Gary asked me to make him saffron rice with some shrimp I had gotten last night at Central Market.  There is a brand I love called Mahatma that costs about 89 cents a package and makes the fluffiest, creamiest saffron flavored rice – a perfect base for any protein.  Last nights – shrimp.  I had made a spicy sundried tomato pesto not long ago and thought it would be great rubbed on the shrimp and then baked.  If you don’t want to make yours, a packaged pesto will work just as well.  But, it is pretty easy to make.

We started dinner with a lively White Bordeaux from Chateau Boisson.  I had picked it up recently at Goody-Goody for about $10 a bottle, and was pleasantly surprised by the lively character of the wine with good minerality and herbal notes followed by bright citrus and stone fruit flavors.

Great with our Greek salad we started with and the zesty shrimp.  Cheers!

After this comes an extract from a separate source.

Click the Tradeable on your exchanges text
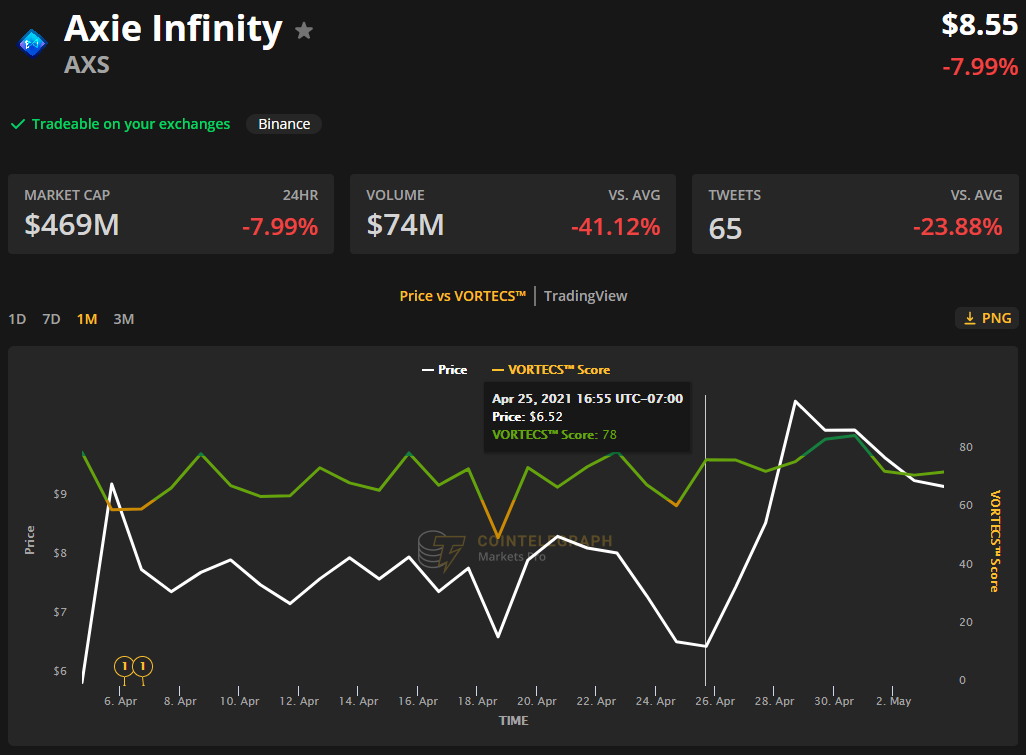[130, 125]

Sun-Dried Tomato Pesto Shrimp
For the pesto:
Like I said, I made mine a bit spicy – feel free to leave out the peppers to keep a more neutral flavor.
6 oz chopped sun-dried tomatoes
1 tablespoon ancho paste
1/2 teaspoon cayenne pepper
3-4 oz parmesan cheese
1 tablespoon cilantro
1 tablespoon parsley
juice and zest of 1 lime
1 tablespoon pine nuts
1/2 cup olive oil
salt and pepper

For the shrimp:
1 pound raw shrimp, peeled and deveined
zest and juice of 1 lemon
2 tablespoons white wine
salt and pepper to taste
juice of 1 large/2 small limes
chopped cilantro for garnish

Follow the package instructions for the rice – should take about 20 minutes total, which is about how long the rest of the dish takes.
Blend all the ingredients for the pesto together, starting with everything except the oil, slowly add the oil in to create an emulsion.  Generously coat the shrimp with the pesto and add the juice and zest of the lemon, the wine, and season with salt and pepper. Let marinate for about 15 minutes then bake in a 350 oven for about 10-15 minutes until the shrimp are pink and curled.  Remove from the oven and squeeze the lime juice over (after the dish has been cooked.)  Scoop the rice into a serving dish and top with the shrimp.  Garnish with a bit of cilantro.